Beauvoir’s reflections on other writers, on her own work, and on literature more generally constitute a significant part of the anthology, and reveal the cohesion of her commitment and the openness of her approach. In her appreciation of American writers such as Dos Passos and Faulkner, as in her promotion of Violette Leduc’s La Bâtarde (1964), she shows herself to be a perceptive, sensitive, and passionate reader whose belief in the salutary power of the written word is utterly fundamental to her own identity and to her sense of belonging to humanity. Whether in the form of novels, autobiography, or essays, literature is for Beauvoir a mode of self-discovery and discovery of the other, the way in which the singularity of an individual existence can attain universality. But as she analyses her own itinerary, she discovers how much her personal adventure is intertwined with collective experience, what she calls ‘the hard pressure of history’. Her preface to Gisèle Freund’s photographs of Joyce’s Paris is a gem of recollection and evocation of the fervour and darkening turbulence of the 1930s in Europe. Texts such as ‘What can Literature Do?’ and ‘My Experience as a Writer’, offer invaluable insights into the socio-cultural crises that tore through France in the 1960s with the emergence of ahistorical structuralist theory.

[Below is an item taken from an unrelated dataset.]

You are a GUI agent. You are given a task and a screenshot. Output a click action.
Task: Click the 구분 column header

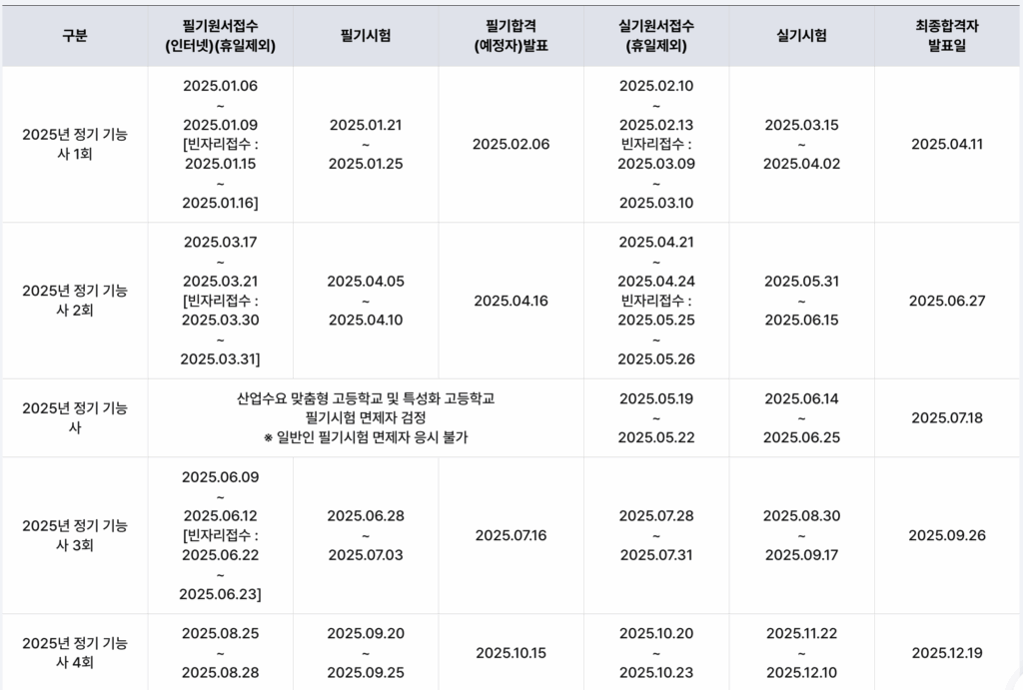click(74, 36)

Beauvoir the evangelist for existentialism, Beauvoir the polemicist defending the ‘metaphysical’ against the detachment of the Nouveau Roman, Beauvoir the patient and determined witness of her own life and of her times, Beauvoir the creator: the anthology contains examples of all these facets of a polyvalent but admirably consistent existence. The account of the recovery of a 1940s lecture – ‘Existentialist Theatre’ – recorded on 78 rpm discs in America and housed there in a university library, conjures up both the image of the writer at work and the sense of a still-living voice. And in what is perhaps the best piece of commentary in the volume, Meryl Altman turns her meditation on the fragmentary ‘Notes for a Novel’ (1926) into a brilliant scholarly analysis of the whole ongoing project of constructing the figure of Simone de Beauvoir: the collective quest that seeks to understand and evaluate her loves and aversions, the literary and philosophical influences that helped delineate her particular path, and, above all, the multiform body of work through which she engaged with the momentous human issues of a violent and transformative epoch.